'Two-tier society'? Opposition on 'short term' use of proof of vaccinations

The National Party supports certificates of inoculation - but there's a catch

'Two-tier society'? Opposition on 'short term' use of proof of vaccinations

Opposition National Party has said it supports the ruling administration's policy on proof of vaccinations but said it should only be for short-term use. National leader Judith Collins said in a statement that the government should be relaxing restrictions as more people get vaccinated.

"We support short term widespread use of proof of vaccination as we continue our vaccination drive. As Kiwis get vaccinated, the Government should be relaxing restrictions on them," said Collins.

"The National Party doesn't agree with the Government in their plan to impose restrictions with the mandatory use of vaccine certificates after we have hit their vaccine target of 90% across all DHBs (district health boards)."

According to Collins, once the 90% vaccination target is achieved, private businesses should be given the liberty whether to impose the mandates.

"Some businesses will choose to require proof of vaccination. Others will not," Collins said.

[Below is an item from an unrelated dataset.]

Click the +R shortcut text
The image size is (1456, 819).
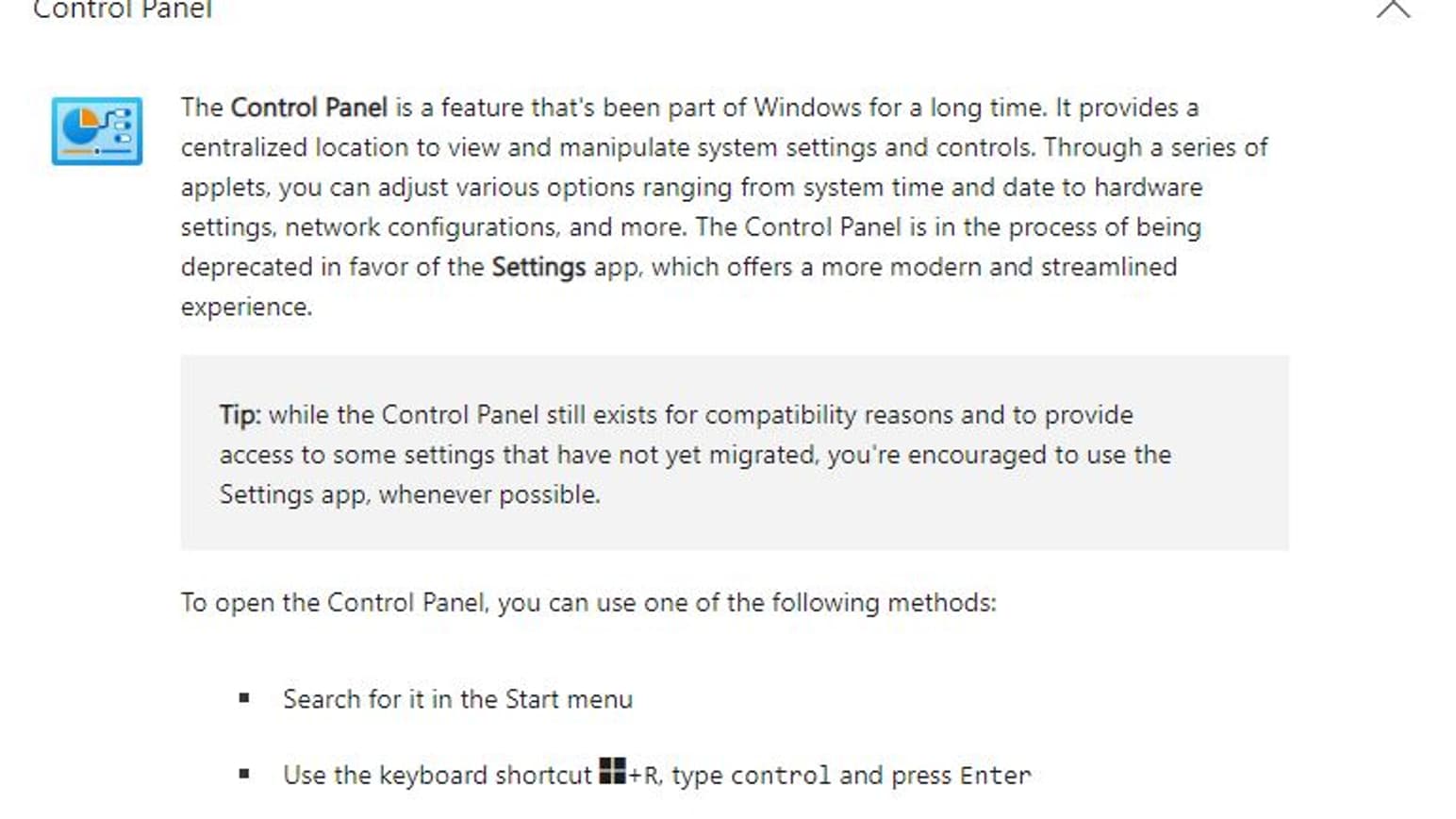tap(644, 777)
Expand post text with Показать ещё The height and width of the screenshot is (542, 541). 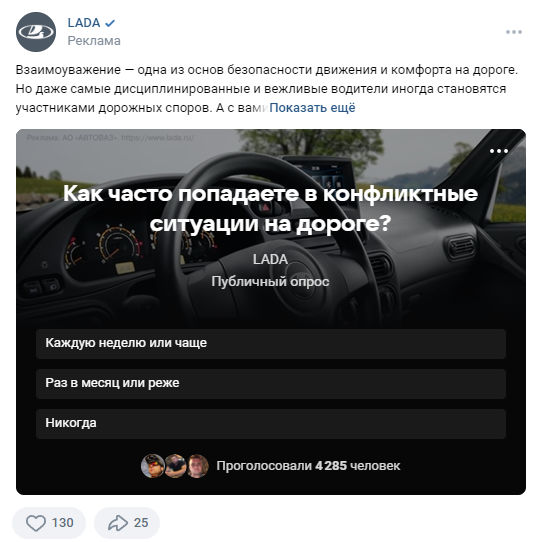(x=312, y=108)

The National leader also took a swipe at the time the government considered proof of vaccinations. COVID-19 Response Minister Chris Hipkins previously announced that they considered it in July, but Collins said they were already inquired about it as early as February.

"The Government should have begun work on providing proof of vaccination long ago – perhaps when I first enquired about it in the House in February," Collins said.

The statement comes as the New Zealand government on Tuesday announced a sweeping vaccine mandate, requiring around 40% of the workforce to get the jabs. Prime Minister Jacinda Ardern said that workers employed at businesses requiring vaccine certificates must be fully immunised. This includes hospitality venues, hairdressers, and gyms.

Read more: Employers criticise government's COVID-19 approach: survey

Divisive, counterproductive

Collins also called out the government's attempt to encourage people to get vaccinated - particularly Ardern's comments on how COVID-19 policies will create a "two-tier" society where unvaccinated people enjoy less rights than fully immunised ones.

"The Prime Minister’s casual commentary on New Zealand being a two-tiered country was divisive and counterproductive," said Collins. According to the opposition leader, proof of vaccinations should not be a "long-term tool" for the government to separate its citizens, adding that supportive discussions and openness are "more productive means" of encouraging those hesitant to get the jabs.

"Alienating, bullying, and vilifying are simply a sure way to divide our country and push people away," Collins said.